*** PROVIDED PASSAGE Section Begins ***

Argentine feminist philosopher (1944–2020)

María Cristina Lugones (January 26, 1944 – July 14, 2020) was an Argentine feminist philosopher, activist, and Professor of Comparative Literature and of women's studies at Carleton College in Northfield, Minnesota and at Binghamton University in New York State. She identified as a U.S-based woman of color and theorized this category as a political identity forged through feminist coalitional work.

Lugones advanced Latino philosophy in theorizing various forms of resistance against multiple oppressions in Latin America, the US and elsewhere. She was known for her theory of multiple selves, her work on decolonial feminism, and for developing the concept of the "coloniality of gender", which posits that gender is a colonial imposition.

== Education and career ==
Lugones earned her BA from the University of California in 1969. She also received a master's degree in 1973 and a PhD in philosophy in 1978 from the University of Wisconsin. She taught Philosophy at Carleton College from 1972 to 1993, beginning as an instructor and leaving as a full professor. She joined Binghamton University in 1993, where she was Professor of Comparative Literature and Women's Studies. During her time there, she taught in the Philosophy, Interpretation, and Culture program, the Latin American and Caribbean Area Studies Program, the Women, Gender, and Sexuality Studies Program, and the Department of Comparative Literature. She also held visiting appointments at ACM Chicago, Instituto Tilcara de la Universidad de Buenos Aires, Universidad Andina Simón Bolivar, and elsewhere. Her scholarship ranged across disciplines, extending from social and political philosophy to decolonial feminism, Andean philosophy, Latino politics and theories of resistance.

Lugones's work has been influenced by Gloria Anzaldúa, Combahee River Collective, Audre Lorde, Marilyn Frye, Kimberlé Crenshaw, Frantz Fanon, and Aníbal Quijano.

Outside of the academy, Lugones also worked as a popular educator. Inspired by the Highlander Folk School, in 1990 she co-founded La Escuela Popular Norteña in Valdez, New Mexico.

== Research ==

=== Plurality ===
Lugones is the author of Pilgrimages/Peregrinajes: Theorizing Coalition Against Multiple Oppressions (2003) a seminal, highly praised collection of essays, many of which were originally published in Hypatia, Signs, and other journals. Among the essays included are "Playfulness, ‘World’‐Travelling, and Loving Perception", which addresses the experience of navigating hyphenated identities from a phenomenological perspective. Lugones posits "a plurality of selves" that literally shift from being one person to being a different person, with each shift producing a corresponding new world. In another essay, "Purity, Impurity, and Separation", Lugones introduces the concept of curdling as an intersectional practice of resistance that works against an oppressive logic of purity. Examples of curdling include: code-switching, drag, gender transgression and multilingual experimentation.

*** PROVIDED PASSAGE Section Ends ***
*** DATA BLOCK Section Begins ***

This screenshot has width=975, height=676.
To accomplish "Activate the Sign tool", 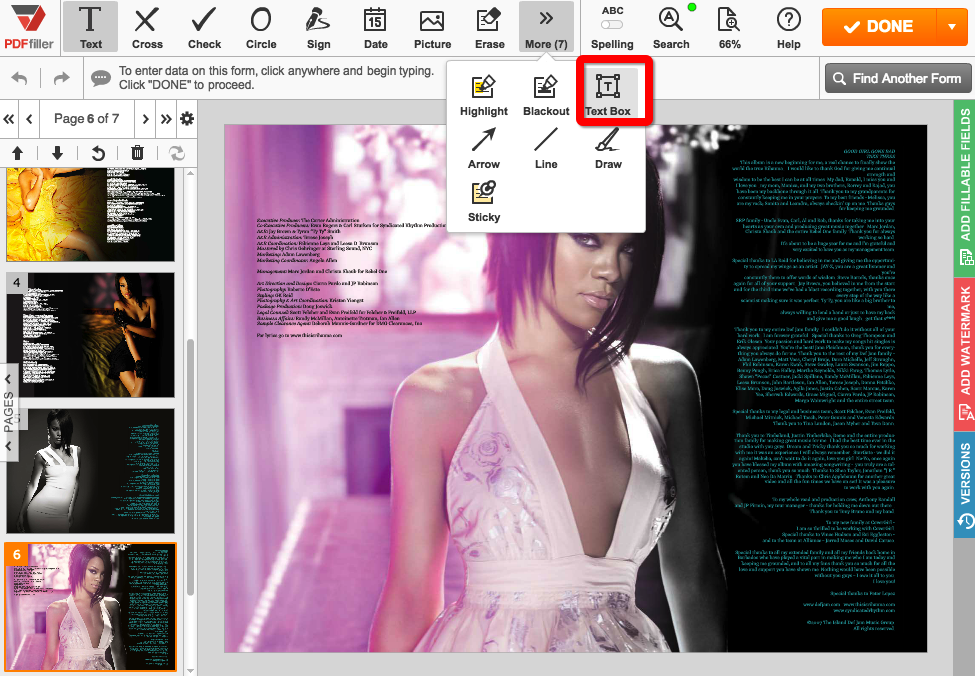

*** DATA BLOCK Section Ends ***

__PROMPT 1__:
According to the text on María Lugones, in what year did she co-found La Escuela Popular Norteña?
__PROMPT 2__:
Resume the text on María Lugones from where it stops.
The listing has no connection to the text on María Lugones.

__WRITTEN ANSWER 1__:
1990

__WRITTEN ANSWER 2__:
=== World travelling ===
Lugones wrote an article called Playfulness, "World"-Travelling, and Loving Perception that uses her own method which she called "World Travelling" to understand how other individuals perceive us and themselves in their own world. Allowing us to travel to different worlds and comprehending others will permit us to start to love them through their own experience. By identifying with them people will began to understand who they are as an individual. Lugones explained the arrogant gaze is a technique many individuals have used to break their spirit to conquer their worlds; however, Lugones argues that loving perception is the response to the arrogant gaze that has us travel to other worlds.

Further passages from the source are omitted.